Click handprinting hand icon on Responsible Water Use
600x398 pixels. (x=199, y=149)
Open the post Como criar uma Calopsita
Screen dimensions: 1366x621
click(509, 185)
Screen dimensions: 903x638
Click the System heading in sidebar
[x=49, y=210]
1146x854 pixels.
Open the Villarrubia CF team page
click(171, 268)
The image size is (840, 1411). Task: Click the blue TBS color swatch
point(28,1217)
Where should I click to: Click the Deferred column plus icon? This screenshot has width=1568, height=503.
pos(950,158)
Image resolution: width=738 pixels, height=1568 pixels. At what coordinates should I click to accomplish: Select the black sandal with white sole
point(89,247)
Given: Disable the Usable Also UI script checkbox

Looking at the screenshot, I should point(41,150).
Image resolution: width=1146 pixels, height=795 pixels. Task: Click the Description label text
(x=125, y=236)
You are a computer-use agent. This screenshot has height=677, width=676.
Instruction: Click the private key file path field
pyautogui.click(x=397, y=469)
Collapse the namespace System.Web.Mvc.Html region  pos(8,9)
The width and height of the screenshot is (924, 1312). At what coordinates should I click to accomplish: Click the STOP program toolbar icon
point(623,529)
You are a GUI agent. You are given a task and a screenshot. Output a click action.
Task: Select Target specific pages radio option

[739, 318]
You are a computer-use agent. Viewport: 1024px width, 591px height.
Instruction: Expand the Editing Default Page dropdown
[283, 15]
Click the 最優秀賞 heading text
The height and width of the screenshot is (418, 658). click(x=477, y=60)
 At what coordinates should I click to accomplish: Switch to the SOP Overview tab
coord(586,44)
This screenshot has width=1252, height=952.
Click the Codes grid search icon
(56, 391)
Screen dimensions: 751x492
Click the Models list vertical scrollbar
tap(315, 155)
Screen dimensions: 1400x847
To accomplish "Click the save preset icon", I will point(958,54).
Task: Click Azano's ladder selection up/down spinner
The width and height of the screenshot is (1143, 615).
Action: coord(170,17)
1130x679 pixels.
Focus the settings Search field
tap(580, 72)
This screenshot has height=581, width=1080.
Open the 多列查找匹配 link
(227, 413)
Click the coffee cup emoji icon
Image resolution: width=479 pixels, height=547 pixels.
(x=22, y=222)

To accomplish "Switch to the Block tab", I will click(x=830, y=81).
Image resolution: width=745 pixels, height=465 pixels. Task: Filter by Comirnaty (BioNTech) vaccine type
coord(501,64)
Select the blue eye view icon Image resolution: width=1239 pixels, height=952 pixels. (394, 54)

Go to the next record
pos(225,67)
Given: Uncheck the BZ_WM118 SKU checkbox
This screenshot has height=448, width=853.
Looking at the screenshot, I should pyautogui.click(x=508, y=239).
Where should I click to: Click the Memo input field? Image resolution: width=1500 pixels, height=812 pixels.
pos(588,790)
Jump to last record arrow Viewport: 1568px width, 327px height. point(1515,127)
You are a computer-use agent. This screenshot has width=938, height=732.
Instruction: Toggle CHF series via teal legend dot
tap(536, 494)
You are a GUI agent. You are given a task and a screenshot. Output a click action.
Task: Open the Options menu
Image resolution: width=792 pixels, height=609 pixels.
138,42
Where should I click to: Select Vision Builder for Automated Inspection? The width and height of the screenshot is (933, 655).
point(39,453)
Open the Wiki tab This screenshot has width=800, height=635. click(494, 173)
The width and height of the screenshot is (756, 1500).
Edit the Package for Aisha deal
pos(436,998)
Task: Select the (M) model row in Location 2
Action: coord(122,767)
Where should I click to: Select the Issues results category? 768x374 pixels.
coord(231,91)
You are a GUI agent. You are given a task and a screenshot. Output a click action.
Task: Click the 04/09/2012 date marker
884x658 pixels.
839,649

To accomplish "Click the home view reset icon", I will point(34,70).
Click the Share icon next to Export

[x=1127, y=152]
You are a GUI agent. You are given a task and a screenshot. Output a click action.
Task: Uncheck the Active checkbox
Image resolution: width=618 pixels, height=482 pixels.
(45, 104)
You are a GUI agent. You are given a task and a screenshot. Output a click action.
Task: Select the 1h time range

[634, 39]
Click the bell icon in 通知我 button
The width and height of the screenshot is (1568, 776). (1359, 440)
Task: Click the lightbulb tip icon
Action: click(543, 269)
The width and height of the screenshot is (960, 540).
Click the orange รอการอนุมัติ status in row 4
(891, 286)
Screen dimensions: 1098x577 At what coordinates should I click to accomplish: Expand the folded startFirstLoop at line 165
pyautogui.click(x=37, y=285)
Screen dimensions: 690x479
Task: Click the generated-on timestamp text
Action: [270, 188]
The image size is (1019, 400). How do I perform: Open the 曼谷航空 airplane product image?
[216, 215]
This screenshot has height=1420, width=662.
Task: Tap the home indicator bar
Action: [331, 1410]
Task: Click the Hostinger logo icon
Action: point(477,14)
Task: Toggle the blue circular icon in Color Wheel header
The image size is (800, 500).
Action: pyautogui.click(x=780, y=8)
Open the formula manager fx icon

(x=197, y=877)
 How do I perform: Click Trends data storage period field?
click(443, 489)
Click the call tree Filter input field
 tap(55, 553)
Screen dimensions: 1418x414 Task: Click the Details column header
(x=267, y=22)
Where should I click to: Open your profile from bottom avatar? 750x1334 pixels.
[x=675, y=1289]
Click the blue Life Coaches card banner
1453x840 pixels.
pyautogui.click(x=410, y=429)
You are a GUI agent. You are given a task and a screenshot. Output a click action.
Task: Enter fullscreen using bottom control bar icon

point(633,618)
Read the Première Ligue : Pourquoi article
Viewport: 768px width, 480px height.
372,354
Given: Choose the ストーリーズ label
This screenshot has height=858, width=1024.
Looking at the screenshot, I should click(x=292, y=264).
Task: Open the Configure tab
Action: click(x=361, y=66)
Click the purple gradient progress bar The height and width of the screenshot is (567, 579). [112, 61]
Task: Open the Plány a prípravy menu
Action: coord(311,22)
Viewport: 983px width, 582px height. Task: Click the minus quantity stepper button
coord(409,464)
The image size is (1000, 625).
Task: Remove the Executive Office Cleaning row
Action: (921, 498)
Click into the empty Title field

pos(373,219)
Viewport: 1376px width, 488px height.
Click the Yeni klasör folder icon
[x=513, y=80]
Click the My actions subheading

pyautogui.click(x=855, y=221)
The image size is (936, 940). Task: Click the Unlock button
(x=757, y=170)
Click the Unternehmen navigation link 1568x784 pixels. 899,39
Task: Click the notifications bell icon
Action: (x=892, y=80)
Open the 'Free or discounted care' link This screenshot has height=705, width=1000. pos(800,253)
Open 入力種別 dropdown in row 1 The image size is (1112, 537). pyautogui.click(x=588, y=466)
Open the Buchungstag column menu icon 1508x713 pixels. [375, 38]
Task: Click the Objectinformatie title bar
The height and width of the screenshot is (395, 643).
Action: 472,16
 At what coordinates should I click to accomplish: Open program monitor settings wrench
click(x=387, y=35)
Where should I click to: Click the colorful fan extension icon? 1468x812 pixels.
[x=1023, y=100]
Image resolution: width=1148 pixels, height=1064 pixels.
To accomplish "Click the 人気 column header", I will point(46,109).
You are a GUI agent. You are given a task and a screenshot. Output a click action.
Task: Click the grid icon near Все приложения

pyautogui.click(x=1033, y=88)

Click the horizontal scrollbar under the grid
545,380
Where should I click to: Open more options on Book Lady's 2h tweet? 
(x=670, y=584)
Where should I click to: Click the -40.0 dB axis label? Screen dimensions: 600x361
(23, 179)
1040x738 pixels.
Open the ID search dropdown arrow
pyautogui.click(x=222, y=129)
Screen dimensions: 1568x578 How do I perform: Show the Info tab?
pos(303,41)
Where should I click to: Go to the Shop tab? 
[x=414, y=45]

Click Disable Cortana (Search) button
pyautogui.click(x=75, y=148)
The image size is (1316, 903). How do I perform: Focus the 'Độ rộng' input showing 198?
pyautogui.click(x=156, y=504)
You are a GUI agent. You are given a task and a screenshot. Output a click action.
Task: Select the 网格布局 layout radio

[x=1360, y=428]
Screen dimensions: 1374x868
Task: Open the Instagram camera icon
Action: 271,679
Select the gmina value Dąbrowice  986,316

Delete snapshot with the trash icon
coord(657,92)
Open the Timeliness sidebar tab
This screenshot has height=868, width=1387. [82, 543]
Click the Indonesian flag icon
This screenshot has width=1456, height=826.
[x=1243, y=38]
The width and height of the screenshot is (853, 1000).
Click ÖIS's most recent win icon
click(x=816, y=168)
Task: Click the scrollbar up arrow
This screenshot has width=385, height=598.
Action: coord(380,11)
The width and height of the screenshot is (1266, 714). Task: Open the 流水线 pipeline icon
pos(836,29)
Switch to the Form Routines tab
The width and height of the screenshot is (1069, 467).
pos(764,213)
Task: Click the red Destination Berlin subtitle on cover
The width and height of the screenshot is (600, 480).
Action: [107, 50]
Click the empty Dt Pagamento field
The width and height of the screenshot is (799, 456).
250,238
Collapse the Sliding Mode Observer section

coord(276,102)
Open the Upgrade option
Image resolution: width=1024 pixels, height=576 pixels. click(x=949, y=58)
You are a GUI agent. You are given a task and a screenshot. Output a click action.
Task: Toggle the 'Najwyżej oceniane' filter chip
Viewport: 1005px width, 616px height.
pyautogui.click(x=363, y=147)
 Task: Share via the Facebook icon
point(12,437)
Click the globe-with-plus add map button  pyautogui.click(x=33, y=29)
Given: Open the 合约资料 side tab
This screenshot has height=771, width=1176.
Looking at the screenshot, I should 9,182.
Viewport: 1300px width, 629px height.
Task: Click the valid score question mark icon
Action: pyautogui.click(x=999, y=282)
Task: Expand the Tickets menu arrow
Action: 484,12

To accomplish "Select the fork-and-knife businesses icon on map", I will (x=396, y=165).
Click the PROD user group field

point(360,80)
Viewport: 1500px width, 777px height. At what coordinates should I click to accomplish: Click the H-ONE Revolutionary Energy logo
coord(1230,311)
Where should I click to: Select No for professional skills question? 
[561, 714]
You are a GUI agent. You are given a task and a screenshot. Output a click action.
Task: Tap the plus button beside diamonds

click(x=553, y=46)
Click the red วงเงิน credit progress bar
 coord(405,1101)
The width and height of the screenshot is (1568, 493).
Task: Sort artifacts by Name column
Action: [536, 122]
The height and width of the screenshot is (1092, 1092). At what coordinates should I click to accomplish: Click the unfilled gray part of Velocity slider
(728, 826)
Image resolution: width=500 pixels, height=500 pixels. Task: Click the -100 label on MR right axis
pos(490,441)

------

WHAT TO PRODUCE
Pull every line containing "computer" from the entries above and copy it.

TASK RESPONSE
You are a computer-use agent. This screenshot has height=677, width=676.
You are a computer-use agent. Viewport: 1024px width, 591px height.
You are a computer-use agent. This screenshot has width=938, height=732.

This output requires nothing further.